Supplied passage Start Marker

Preferred Citation: Tunick, Mark. Punishment: Theory and Practice. Berkeley:  University of California Press,  c1992 1992. http://ark.cdlib.org/ark:/13030/ft4q2nb3dn/


 
1 Introduction

1. The Issues, External and Internal

Of all our social practices, legal punishment is one of the most troubling to us. When we—that is, the state—legally punish, we invoke our authority in order to inflict pain, deprivation, or some other form of suffering.[1] The state's power to punish legally can be the power of life and death. In Judge Roy Jones's proposal that a mother who fed her four-year-old son fatal doses of psychiatric drugs agree to sterilization in exchange for a reduction in sentence, declaring that she was "a person who no longer needs ever to have any children," could be heard the voice of God: be not fruitful, do not multiply.[2]

[1] Only the state or public authority may with right legally punish: see Thomas Hobbes, Leviathan , ed. Michael Oakeshott (New York: Collier Books, 1962), ch. 28 ("executed by a due authority"); and Antony Flew, "The Justification of Punishment," Philosophy , vol. 29, no. 111 (October 1954), pp. 292–94.

Supplied passage End Marker
Provided data Start Marker

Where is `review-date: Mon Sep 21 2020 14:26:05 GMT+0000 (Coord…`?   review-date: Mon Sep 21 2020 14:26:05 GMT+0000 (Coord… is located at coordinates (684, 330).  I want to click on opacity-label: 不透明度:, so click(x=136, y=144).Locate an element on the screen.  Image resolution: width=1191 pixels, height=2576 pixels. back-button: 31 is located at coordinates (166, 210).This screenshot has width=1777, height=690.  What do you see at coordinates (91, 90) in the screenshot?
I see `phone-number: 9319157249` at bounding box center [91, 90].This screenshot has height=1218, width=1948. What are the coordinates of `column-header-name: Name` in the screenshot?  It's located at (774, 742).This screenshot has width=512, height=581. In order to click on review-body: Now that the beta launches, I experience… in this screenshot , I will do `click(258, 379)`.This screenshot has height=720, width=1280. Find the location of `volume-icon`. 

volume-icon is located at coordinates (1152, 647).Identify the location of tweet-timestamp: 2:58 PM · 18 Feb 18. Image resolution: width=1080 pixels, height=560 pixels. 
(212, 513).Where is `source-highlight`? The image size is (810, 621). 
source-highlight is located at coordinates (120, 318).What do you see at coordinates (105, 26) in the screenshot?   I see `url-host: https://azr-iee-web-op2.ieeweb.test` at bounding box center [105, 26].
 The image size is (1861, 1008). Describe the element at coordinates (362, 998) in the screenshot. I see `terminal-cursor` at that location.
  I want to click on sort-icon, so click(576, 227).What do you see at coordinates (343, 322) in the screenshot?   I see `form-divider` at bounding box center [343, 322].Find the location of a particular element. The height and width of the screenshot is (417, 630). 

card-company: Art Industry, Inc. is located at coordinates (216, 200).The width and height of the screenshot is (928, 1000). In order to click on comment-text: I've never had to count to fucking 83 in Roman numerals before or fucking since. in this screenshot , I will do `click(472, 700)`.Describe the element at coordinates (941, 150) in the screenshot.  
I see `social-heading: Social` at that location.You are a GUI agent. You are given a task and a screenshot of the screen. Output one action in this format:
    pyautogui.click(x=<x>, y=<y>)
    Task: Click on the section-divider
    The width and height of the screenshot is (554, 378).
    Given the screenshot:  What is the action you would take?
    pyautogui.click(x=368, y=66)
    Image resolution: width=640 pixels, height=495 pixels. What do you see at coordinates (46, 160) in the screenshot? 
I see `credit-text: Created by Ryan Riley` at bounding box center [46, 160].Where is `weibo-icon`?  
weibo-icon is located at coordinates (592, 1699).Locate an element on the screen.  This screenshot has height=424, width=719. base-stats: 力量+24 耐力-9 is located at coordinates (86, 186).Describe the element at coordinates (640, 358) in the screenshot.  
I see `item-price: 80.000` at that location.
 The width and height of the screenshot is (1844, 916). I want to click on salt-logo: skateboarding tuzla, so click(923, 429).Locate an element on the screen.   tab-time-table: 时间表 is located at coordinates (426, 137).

Provided data End Marker

**Apply what you read:**
a - Answer these questions about the excerpt on legal punishment, one answer per line, labeled (i), (ii), (iii):
(i) Which press published the book named in the citation at the top?
(ii) What did Judge Roy Jones propose the mother agree to in exchange for a reduction in sentence?
(iii) Who edited the edition of Hobbes's Leviathan cited in footnote 1?
b - Could you write a continuation of the excerpt on legal punishment, starting right after its last sentence?

**Task-by-task results:**
a -
(i) University of California Press
(ii) Sterilization
(iii) Michael Oakeshott

b -
[2] New York Times , September 25, 1988. Some courts have challenged such rulings. The South Carolina Supreme Court reversed an order that a young woman who abandoned her two young sons in a sweltering apartment remain on birth control for the rest of her childbearing years, but on the grounds that this punishment was unenforceable because of the fallibility of birth control (New York Times , May 26, 1988). See also Skinner v. Oklahoma , 316 U.S. 535 (1942), in which the U.S. Supreme Court struck down Oklahoma's Habitual Criminal Sterilization Act, which authorized the sterilization of persons previously convicted and imprisoned two or more times for crimes "amounting to felonies involving moral turpitude" and thereafter convicted of such a felony and sentenced to prison.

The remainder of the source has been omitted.